**PROBLEM TO SOLVE:**
State how many lines in the entries below contain "computer". Write nothing but the number.
[AVAILABLE DATA Boundary: Start]
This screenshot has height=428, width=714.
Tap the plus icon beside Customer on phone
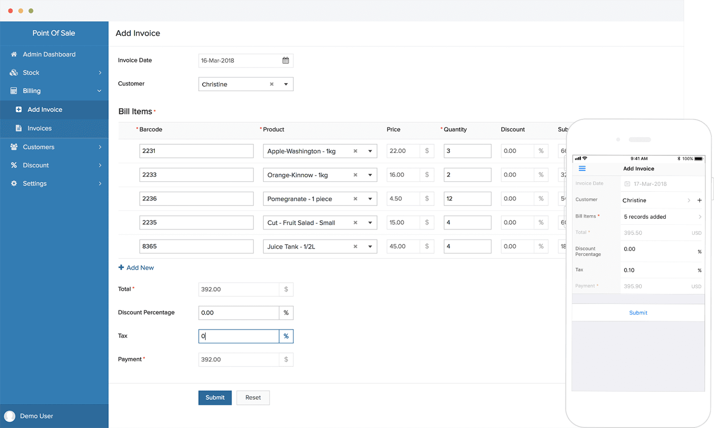coord(699,200)
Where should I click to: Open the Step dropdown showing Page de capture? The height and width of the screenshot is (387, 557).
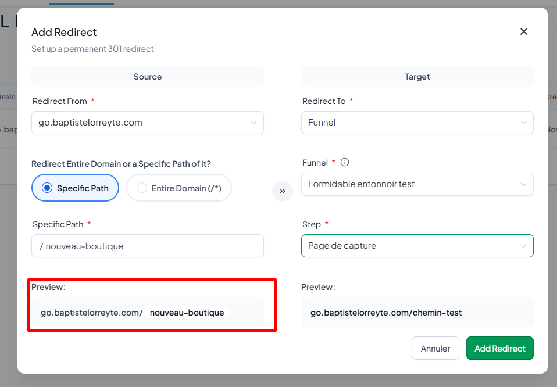417,246
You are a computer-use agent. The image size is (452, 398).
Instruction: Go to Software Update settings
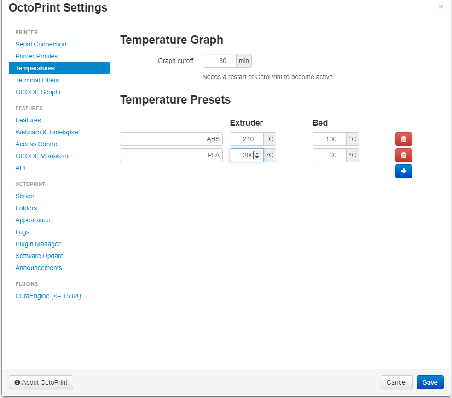(39, 256)
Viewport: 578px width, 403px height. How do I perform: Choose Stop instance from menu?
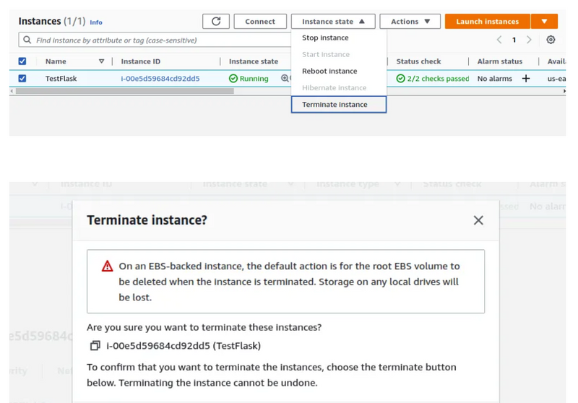325,38
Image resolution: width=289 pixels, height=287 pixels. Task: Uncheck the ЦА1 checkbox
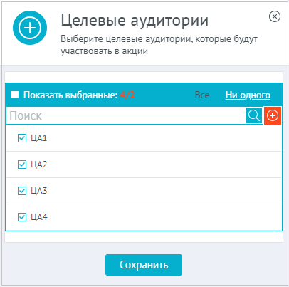coord(22,138)
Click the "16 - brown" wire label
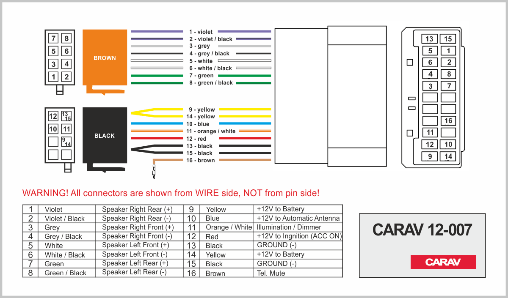 tap(200, 161)
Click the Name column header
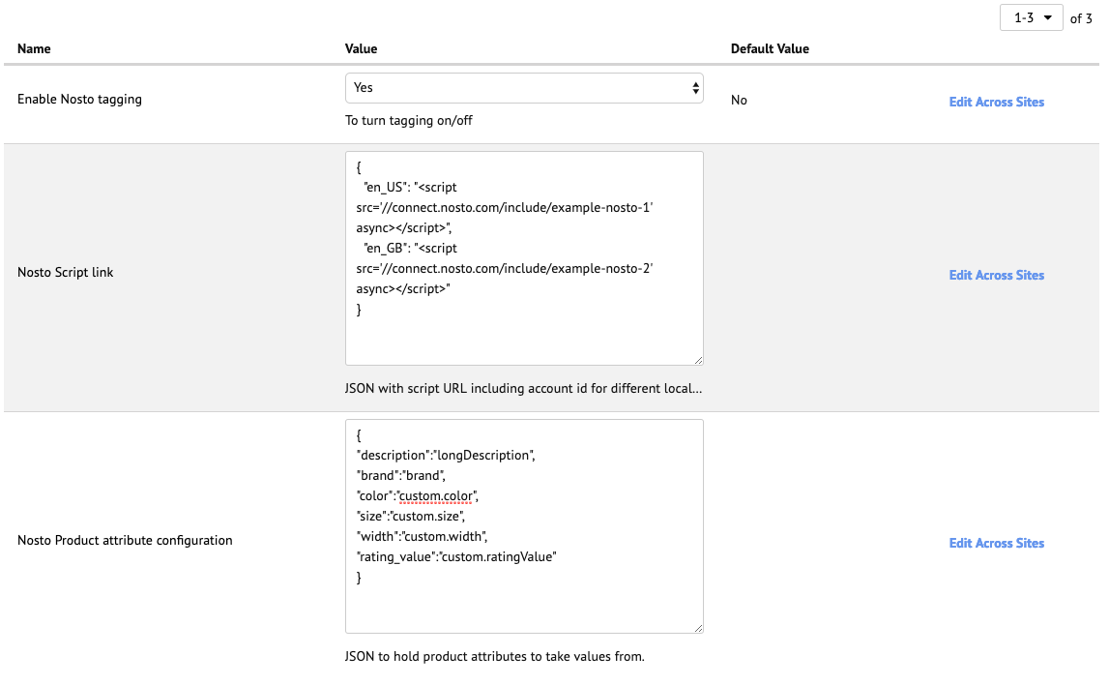 click(x=34, y=48)
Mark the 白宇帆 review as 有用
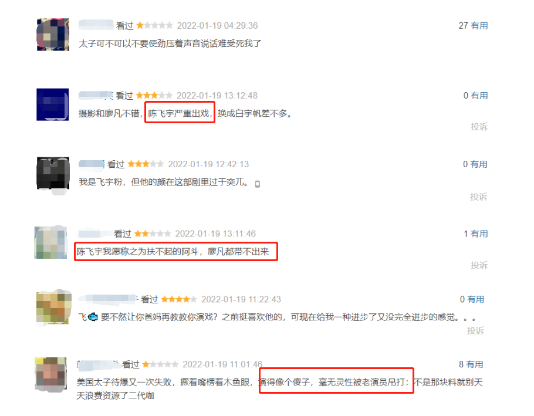 (x=479, y=96)
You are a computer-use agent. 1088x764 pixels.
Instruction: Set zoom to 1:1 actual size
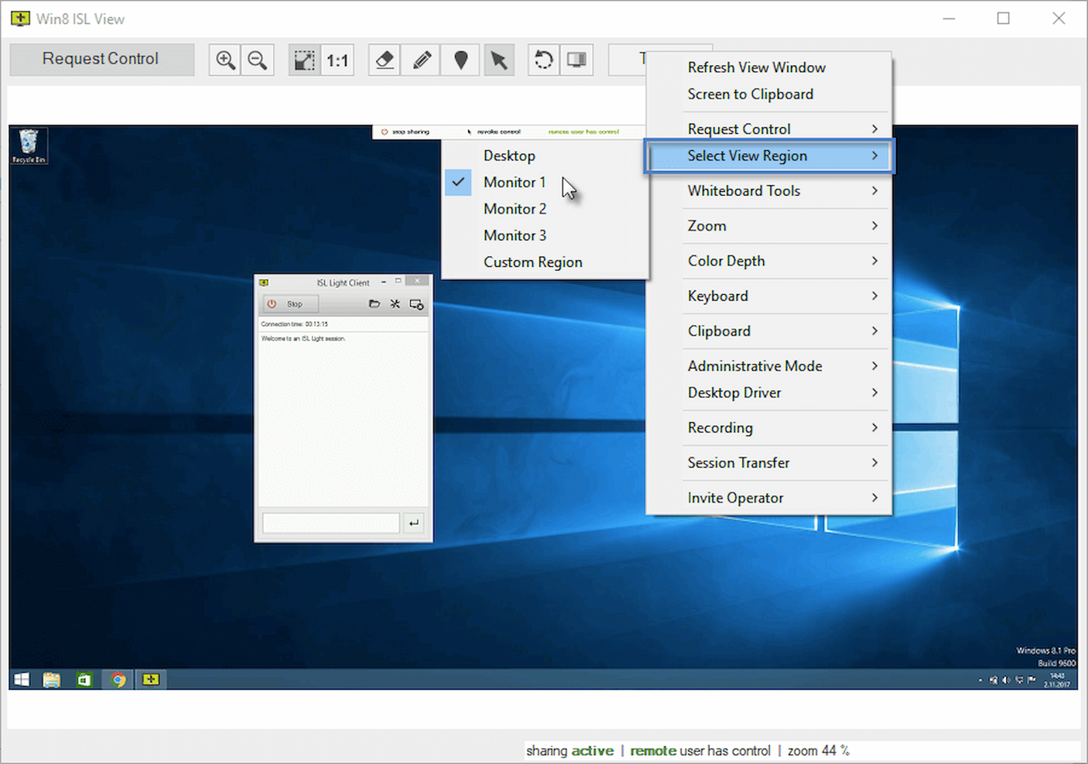pos(337,60)
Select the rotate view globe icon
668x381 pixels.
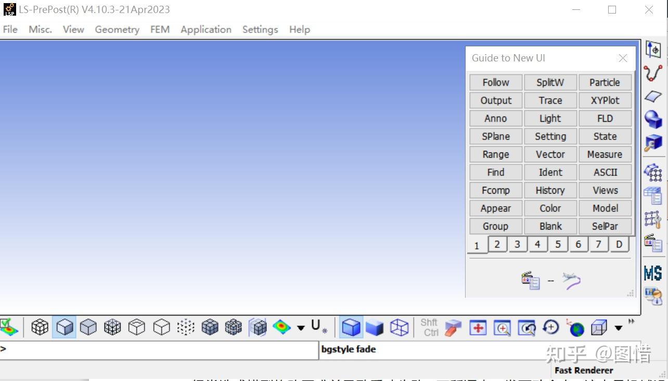point(576,328)
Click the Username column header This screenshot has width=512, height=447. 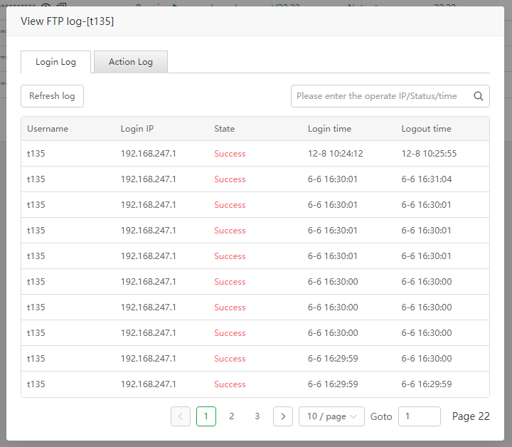(48, 129)
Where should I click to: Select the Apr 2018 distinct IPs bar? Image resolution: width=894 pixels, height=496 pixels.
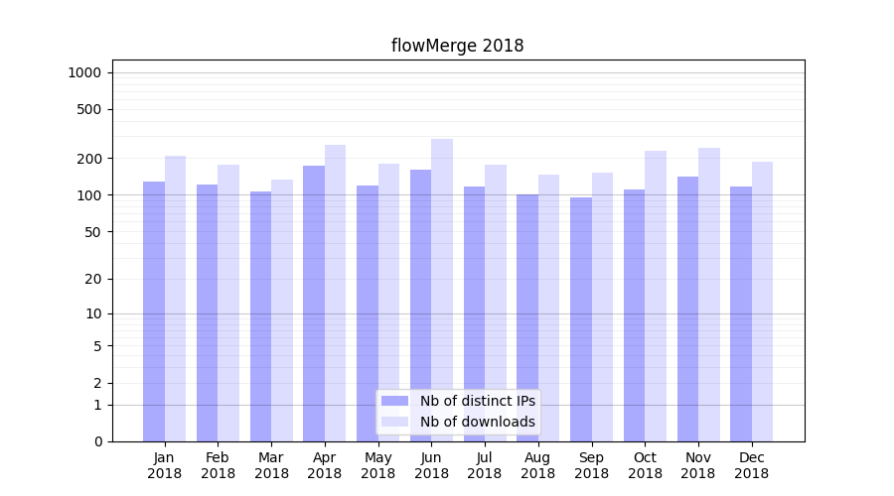[x=314, y=303]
[AVAILABLE DATA Boundary: End]
**REPLY TO THE TASK:**
2